# Revisiting Food-Safety Inspections from the Chicago Dataset - A Tutorial

## 1. Introduction

Foodborne illnesses afflict an estimated 48 million Americans each year, resulting in 128,000 hospitalizations and 3,000 fatalities [1]. City Governments curb the spread of illness by enforcing stringent standards for food preparation but often act under heavy resource constraints. Building on work by the Chicago Department of Public Health, this tutorial seeks to explore a predictive model of food code violations that could provide real-time risk analysis both to public officials and the facilities they inspect. (needs streamlining)

### 1.1. Past Work

In 2014 the Chicago Department of Public Health (CDPH) and other local agencies worked to develop a model that would forecast critical violations, allowing the CDPH to prioritize inspections of facilities expected to be in violation of health codes [2] [3].

After exploring a number of datasets and features, the team found the strongest predictors of critical violations to be the inspector assigned, previous inspection outcomes, age at inspection, licenses for alcohol or tobacco, the temperature at time of inspection, nearby burglaries, nearby sanitation complaints and nearby garbage cart requests.

Using a glmnet model trained on data from January 2011 through January 2014, the team was able to demonstrate a data-driven inspections schedule that significantly reduced the time to find a critical violation. This model has since been adopted by the CDPH.

### 1.2. Premise

In light of the CDPH's success, we began this project intending to explore and extend their work. Whereas the Chicago team set out to predict critical violations, we are working to develop a series of models to forecast individual violations and to explore neural networks for the prediction model.

By developing a higher resolution model we hope to provide actionable information not just to public officials but to restaurants themselves. In addition to being generally interested in customers' health, restaurants are fined $500 for each critical and $250 for each serious violation found,and so are highly motivated to maintain health codes. A real-time violation risk analysis could thus provide actionable info to restaurants on an ongoing basis, improving inspection outcomes and safeguarding public health.

[COULD PUT SOME OF THE COST ESTIMATE, AVERAGE INSPECTIONS AND FAILS WORK HERE]
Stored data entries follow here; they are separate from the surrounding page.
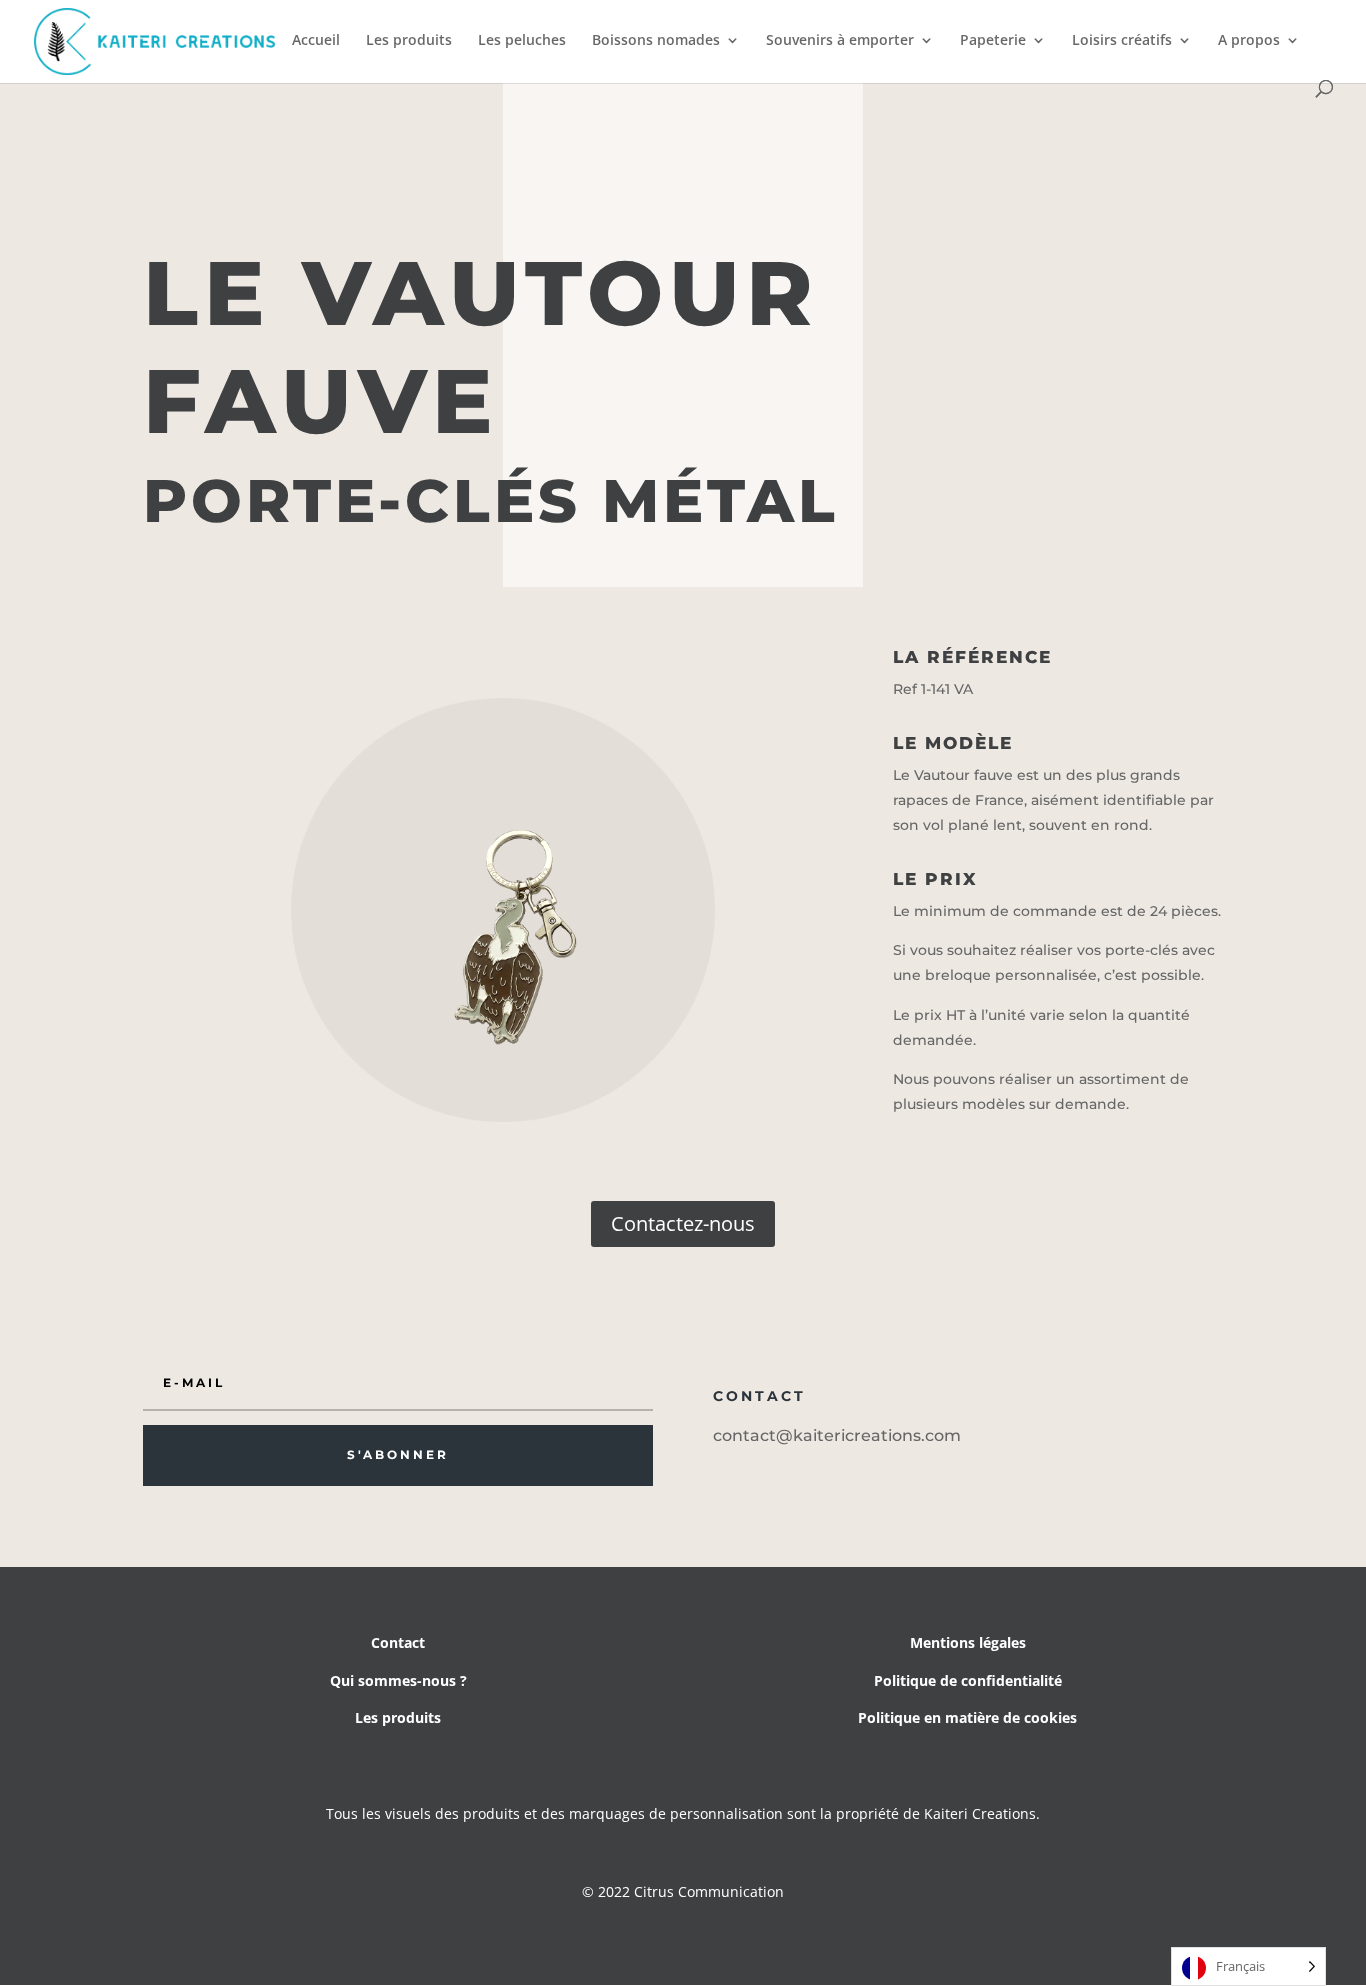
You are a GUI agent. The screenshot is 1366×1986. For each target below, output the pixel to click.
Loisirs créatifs (1122, 41)
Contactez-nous (683, 1223)
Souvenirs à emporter (840, 41)
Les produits (409, 41)
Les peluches (522, 41)
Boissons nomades (656, 41)
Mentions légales (968, 1642)
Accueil (316, 41)
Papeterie (993, 41)
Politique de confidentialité (968, 1680)
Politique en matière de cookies (967, 1717)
## 2. Pre-processing and Data Structuring

While we may involve additional datasets as work progresses we decided to start by preparing those datasets that the Chicago team found to be significant, translating from R to Python and adapting to suit our purposes as needed. 

The datasets used are as follows:
* [food inspections](https://data.cityofchicago.org/Health-Human-Services/Food-Inspections/4ijn-s7e5/data)
* [business licenses](https://data.cityofchicago.org/Community-Economic-Development/Business-Licenses/r5kz-chrr/data)
* [garbage cart requests](https://www.cityofchicago.org/city/en/dataset/garbage_cart_stolenormissing.html)
* [sanitation code complaints](https://data.cityofchicago.org/Service-Requests/311-Service-Requests-Sanitation-Code-Complaints/me59-5fac/data)
* [crimes](https://data.cityofchicago.org/Public-Safety/Crimes-2018/3i3m-jwuy/data)
* [weather](https://darksky.net/dev)

With the exception of weather data from darksky.net, all data used is available through the [Chicago Data Portal](https://data.cityofchicago.org/). We will not be working with data on inspector assigned, as this is not publicly available and would not be provide useful inisght in practice.

!!!![
We used  Juptyper Notebook running a Python 3 kernel to preform the initial data gathering, preprocessing, and structuring.]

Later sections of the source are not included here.